さて、今回は初寄稿ということで、わたしの闘病経験に基づいて、この困難を乗り越えるために必要と思ったことを、某大手広告代理店の『鬼十則』をパロってまとめてみました。

『難病ALSを生ききるための鬼十則

 1.体力が残っているうちに、胃瘻をつくっておくこと

胃瘻をつくるには、数日から場合によっては2週間くらい入院する必要があります。この入院期間中は、ほぼ寝たきり状態を強いられるため間違いなく体力は落ちます。そして、体力が落ちると、ALSの進行速度は加速する。
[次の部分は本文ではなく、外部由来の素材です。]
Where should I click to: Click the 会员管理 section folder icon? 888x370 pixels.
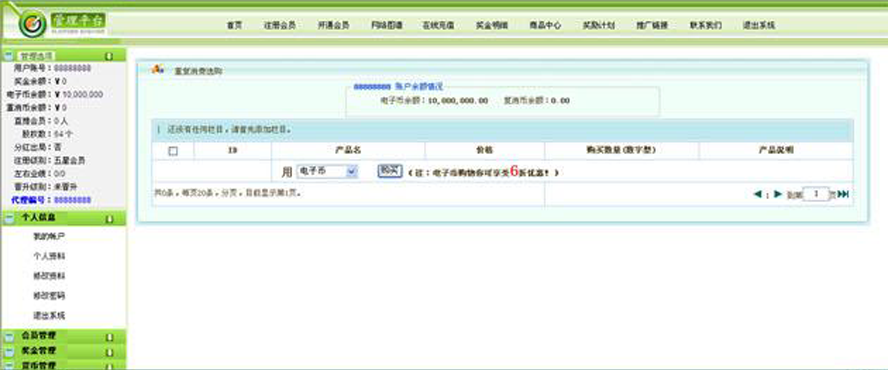[9, 337]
 2.呼吸が苦しくなってきたら、当然に人工呼吸器を利用すること

当然に呼吸が楽になります。アクティブな生活を送ろうとするならば必須アイテム。見た目の仰々しさほど大層なものではなく、自身の呼吸に合わせてタイミングよく空気が送られてくるという、至ってシンプルな装置。
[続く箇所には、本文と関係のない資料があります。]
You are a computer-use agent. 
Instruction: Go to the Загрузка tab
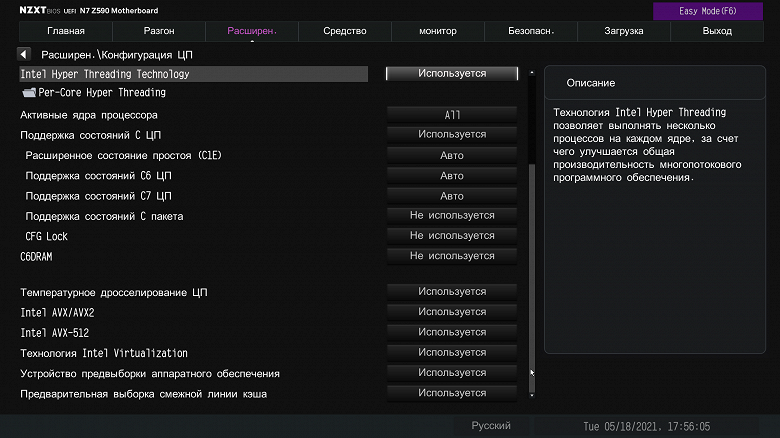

 3.気管切開する際は、併せて、喉頭気管分離手術も受けておくこと

進行に伴い、必ず現れてくる症状が嚥下や構音障害。これらの症状が現れ始めると、自覚のないまま唾液などを誤嚥している可能性が高くなる。そして、この誤嚥を放置しておくと、無気肺になったり、最悪の場合、誤嚥性肺炎を引き起こす。

 4.コミュニケーション手段を確立すること

最終的には眼球しか動かせなくなることを想定しつつ、わずかでも動かせる部位が残っているならば、スイッチ入力と視線入力を併用するなど、状態に応じて創意工夫する。

 5.日々、リハビリに励むこと

動かせなくなったところは、代わりに誰かに動かしてもらうしかない。リハ職に限らず、看護師でもヘルパーでも誰でも構わない。関節の場合なんかは放置しておくと、最悪、骨と骨がくっついてしまうこともあるらしい。

 6.食生活に気をつけること

胃瘻をつくってからの一年間は、ラコールの半固形剤を唯一の栄養源として生きてきたんですが、ある時ふと思いましたよ。この先、何十年も生きてやろうと思ってるのに、栄養剤だけでつくられたボディて、冷静に考えたらヤバくないか?て。

 7.周囲を振り回して、多くの支援者を巻き込むこと

単純に、マンパワーが必要なのは言うまでもなく、この医療・介護業界は、職種によって役割が細かく分けられている完全な分業体制。したがって、ALSだから脳神経内科医だけに任せておけばいいやというわけではなく、リハビリのこと、看護・介護のこと、支援制度のことなど、様々な方の力が必要。

 8.常に、ヘルパーとなりうる人材を発掘すること

介護ヘルパーの高齢化問題や介護業界の離職率など、既にある事実をもとに鑑みると、長く働いてもらおうなどと考えるのは非現実的。そこで、わたしの場合は、医療職志望の学生たちを、ヘルパーとして積極的に起用している。理想とする組織体は学生の部活。あれも、卒業に伴って戦力は変動するけど、組織体制がしっかりしてるチームは、毎年、安定してそれなりの成績を残しますからね。

 9.感謝の気持ちを忘れないこと

ちゃんとしてくれた人には、ちゃんと感謝すること。

10.すべては、考え方と気持ち次第であること

まず「生きたい」と思う気持ちが大事。歯が折れたから差し歯にする、口から食べれなくなったから胃瘻をつくる、老眼になったから老眼鏡をかける、呼吸が難しくなってきたから人工呼吸器をつける、これらすべては、考え方次第。さあ、始めよか。